Having covered a lot of background and prerequisite information, it’s about time we produced an initial proof of concept to show you that all of this theoretical nonsense might actually be doable. On the fuzzing.org Web site, you will find fuzz_client.exe and fuzz_server.exe, including the source code for both. Don’t study the source code just yet. To reproduce a more real-world scenario, let’s assume that reverse engineering is required. This client–server pair is a very simple target. The server, when launched, binds to TCP port 11427 and waits for a client connection. The client connects and sends data to the server, which is later parsed. How is it parsed? We don’t really know, and we don’t really care at this point, as our goal is to fuzz the target, not review source or binary code. Let’s begin by first launching the server:

$ ./fuzz_server.exe
Listening and waiting for client to connect...

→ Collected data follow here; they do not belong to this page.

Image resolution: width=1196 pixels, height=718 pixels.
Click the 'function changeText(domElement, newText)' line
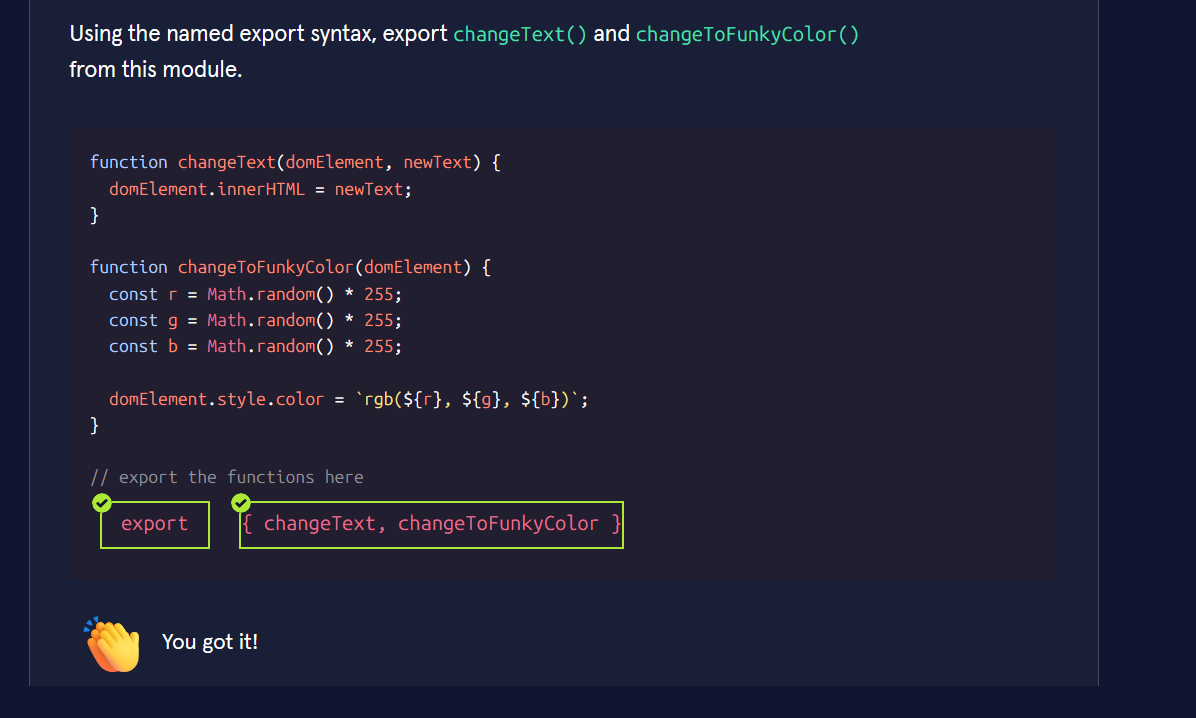294,162
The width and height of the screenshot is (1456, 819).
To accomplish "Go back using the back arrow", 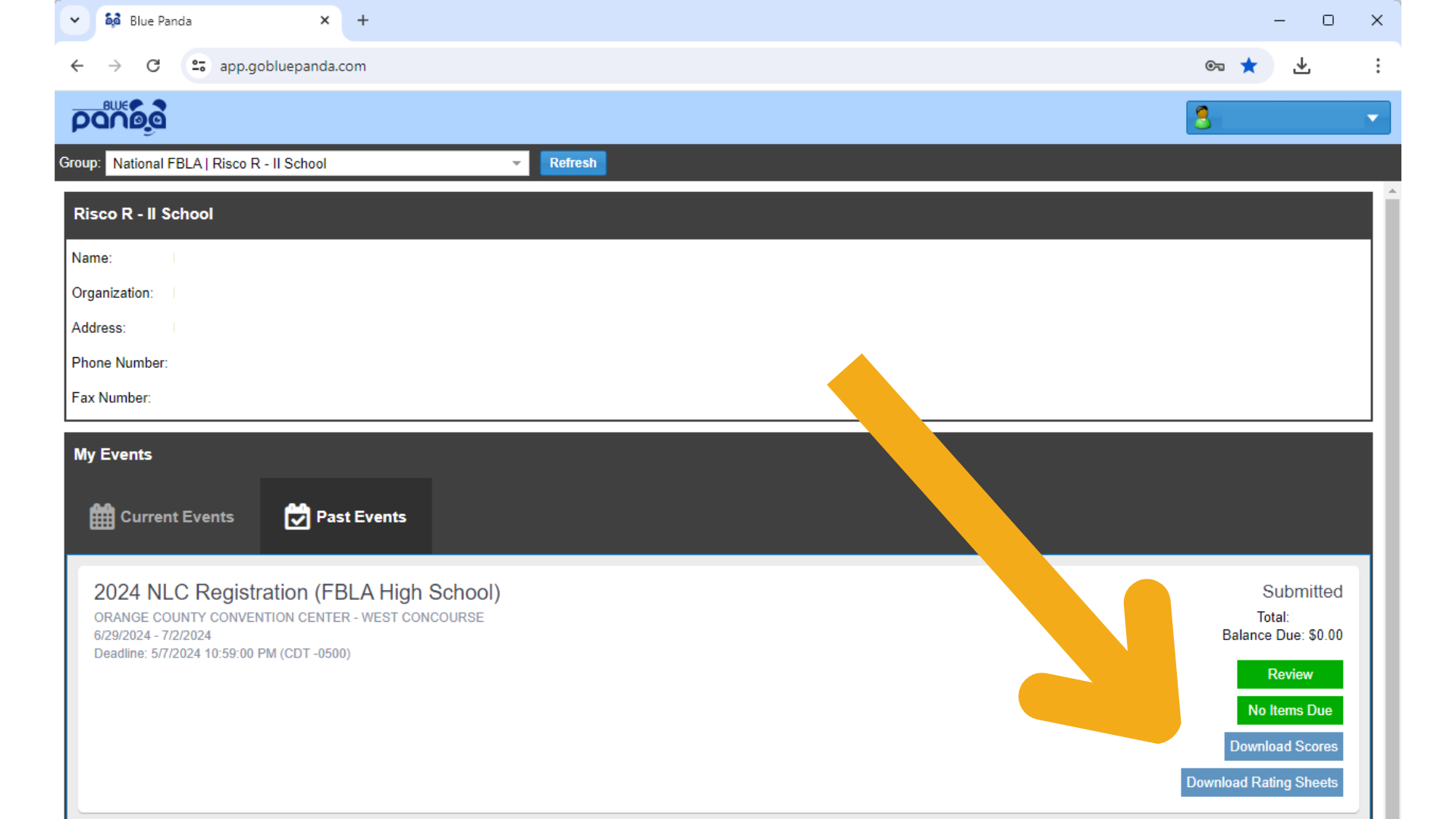I will (77, 66).
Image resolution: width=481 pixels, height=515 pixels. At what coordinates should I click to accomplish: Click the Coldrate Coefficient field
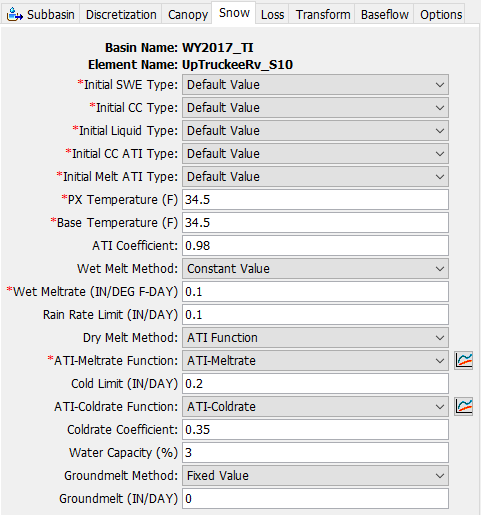315,430
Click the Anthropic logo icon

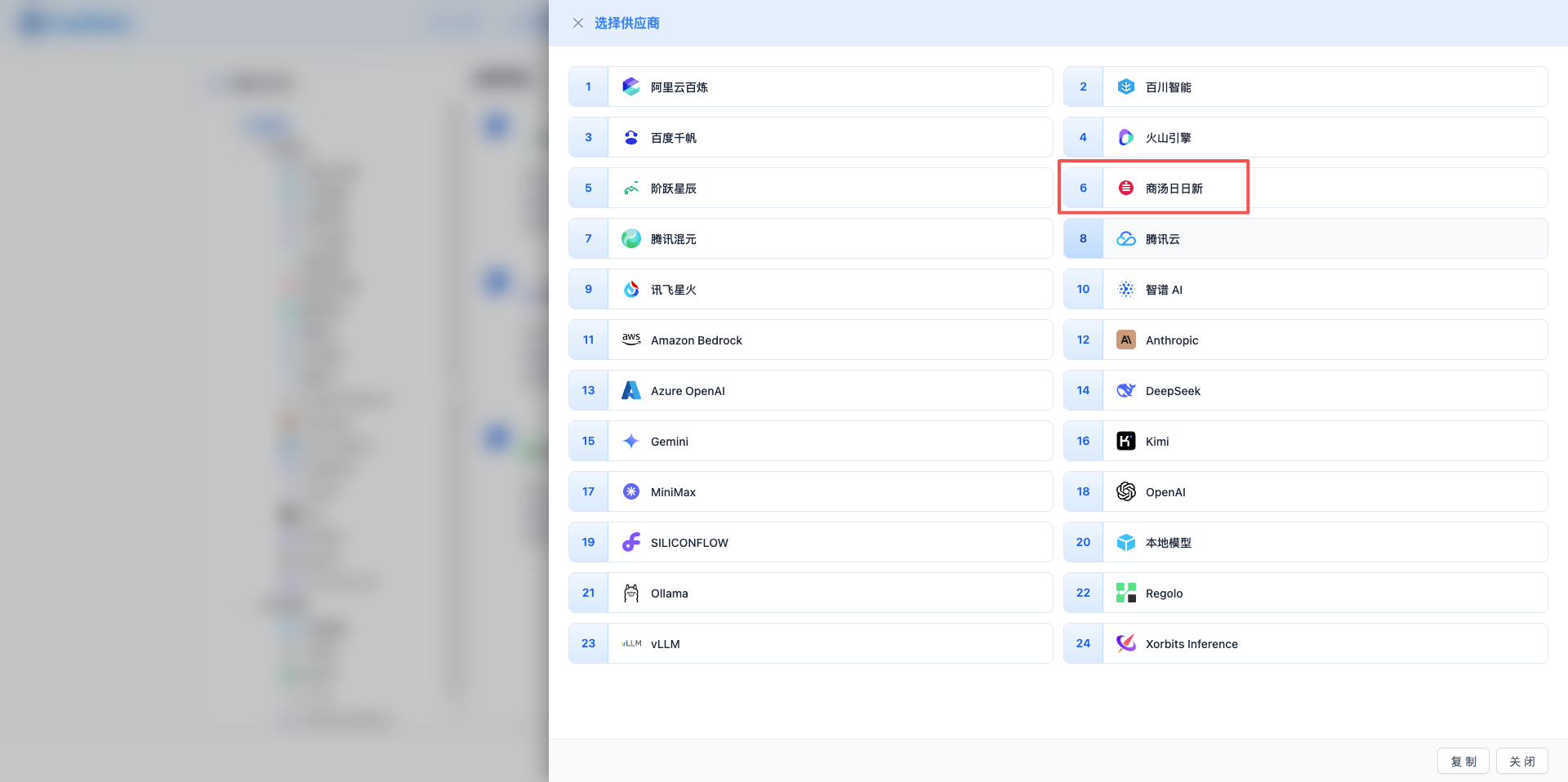tap(1125, 340)
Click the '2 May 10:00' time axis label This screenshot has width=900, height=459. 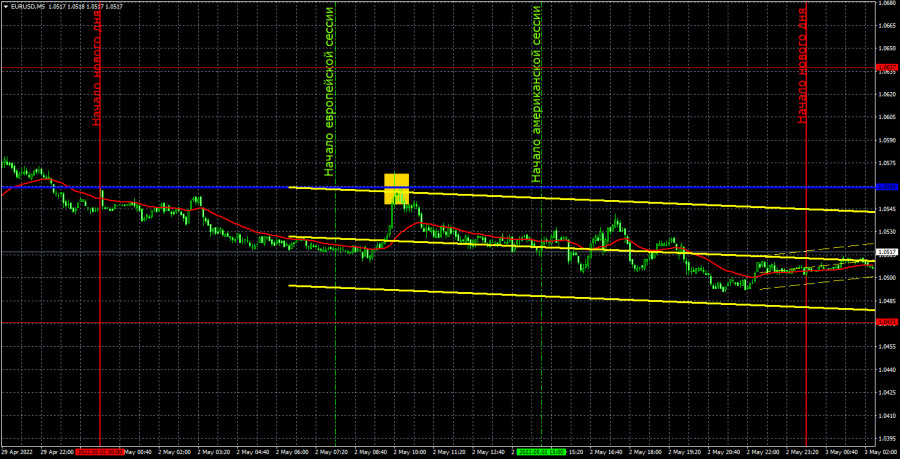click(x=410, y=452)
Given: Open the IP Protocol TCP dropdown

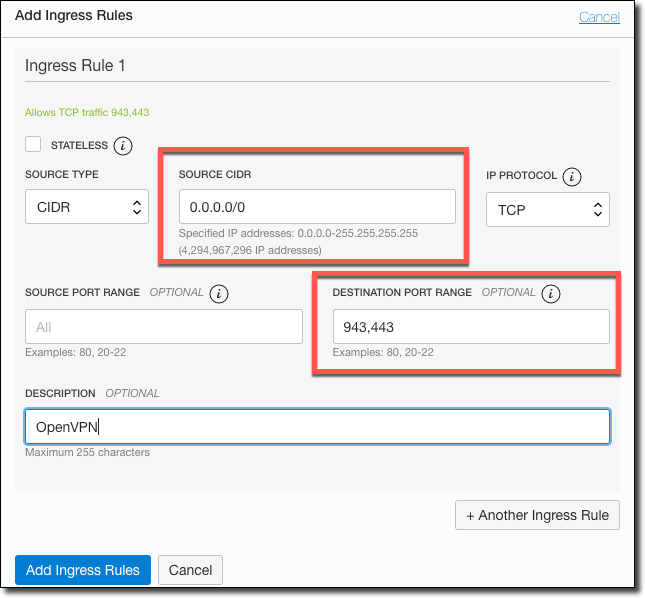Looking at the screenshot, I should (547, 209).
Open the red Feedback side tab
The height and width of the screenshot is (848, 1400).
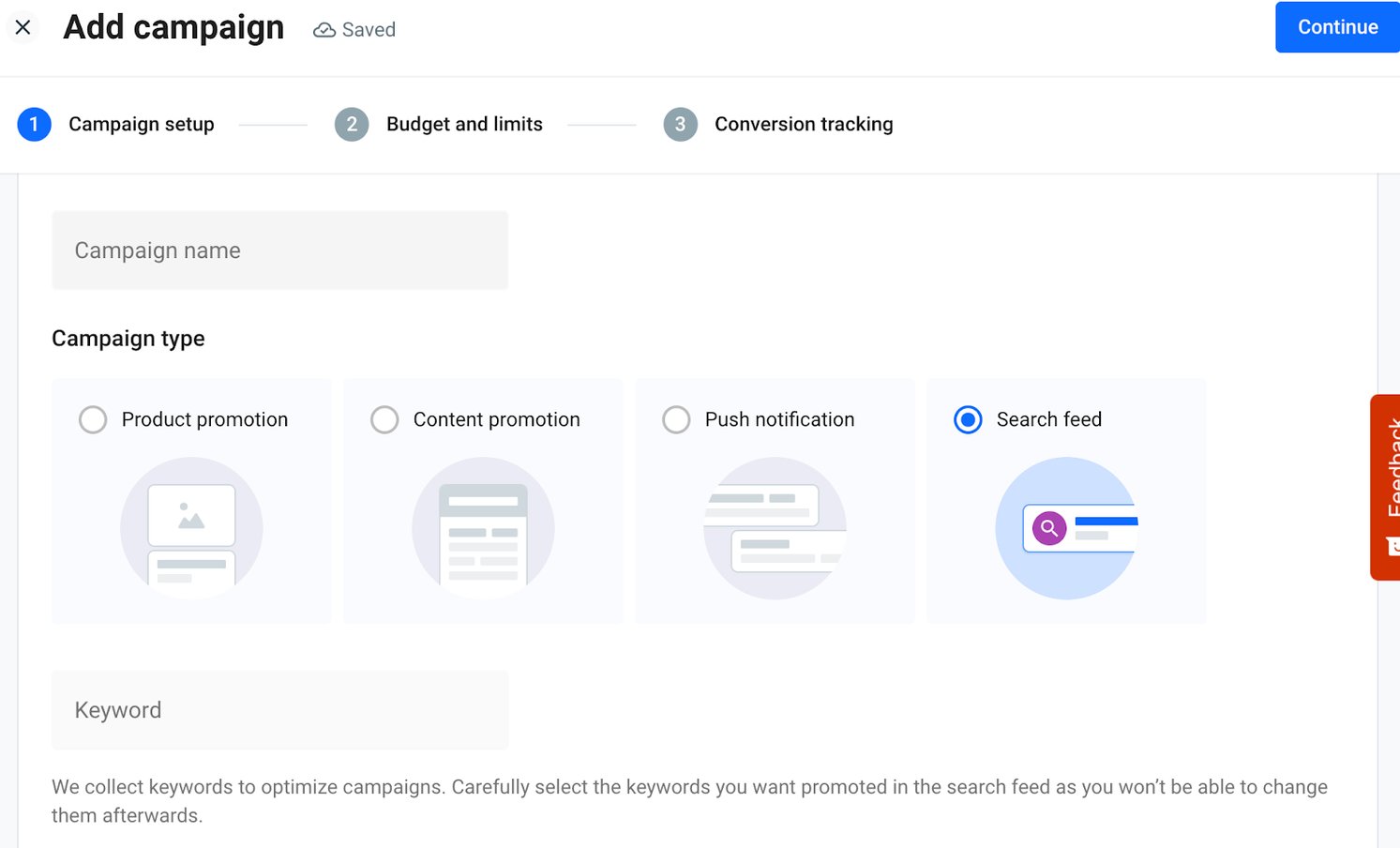pos(1387,486)
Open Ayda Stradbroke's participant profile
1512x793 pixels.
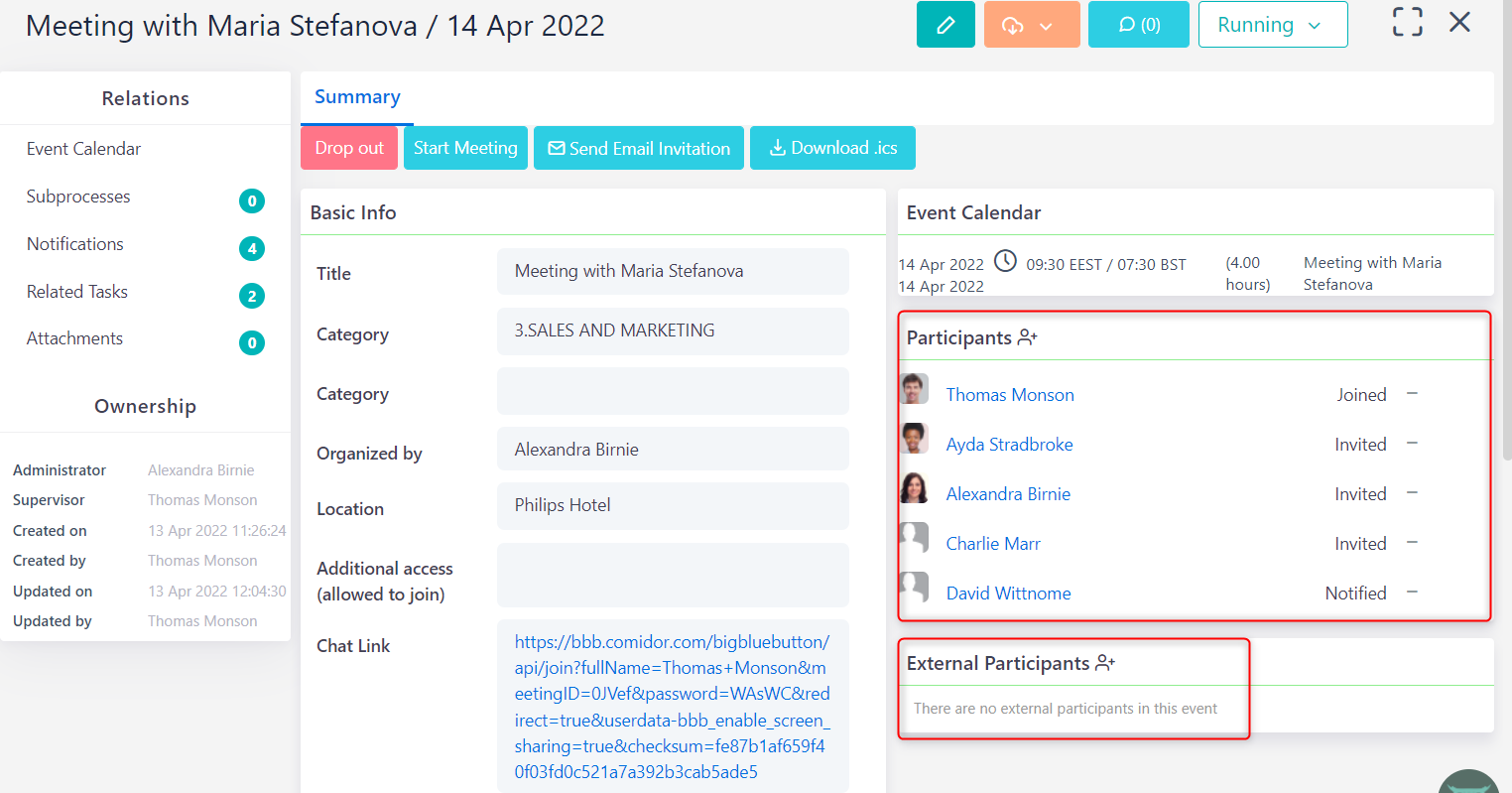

Next, we launch the client, which takes two arguments. The first argument is the IP address of the server. The second argument is the data to transmit to the server for parsing:

$ ./fuzz_client.exe 192.168.197.1 'sending some data'
connecting....
sending...
sent...

The client successfully connected to the server on 192.168.197.1 and transmitted the string “sending some data.” On the server side we see the following additional messages:

client connected.
received 17 bytes.
parsing: sending some data
exiting...

The server successfully received our transmitted 17 bytes, parsed it, and then exited. When examining the packets that traverse across the network, however, we are unable to locate our data. The packet that should contain our data appears right after the TCP three-way handshake, but instead contains the following bytes as highlighted in the screen shot from Ethereal[19] in Figure 20.7.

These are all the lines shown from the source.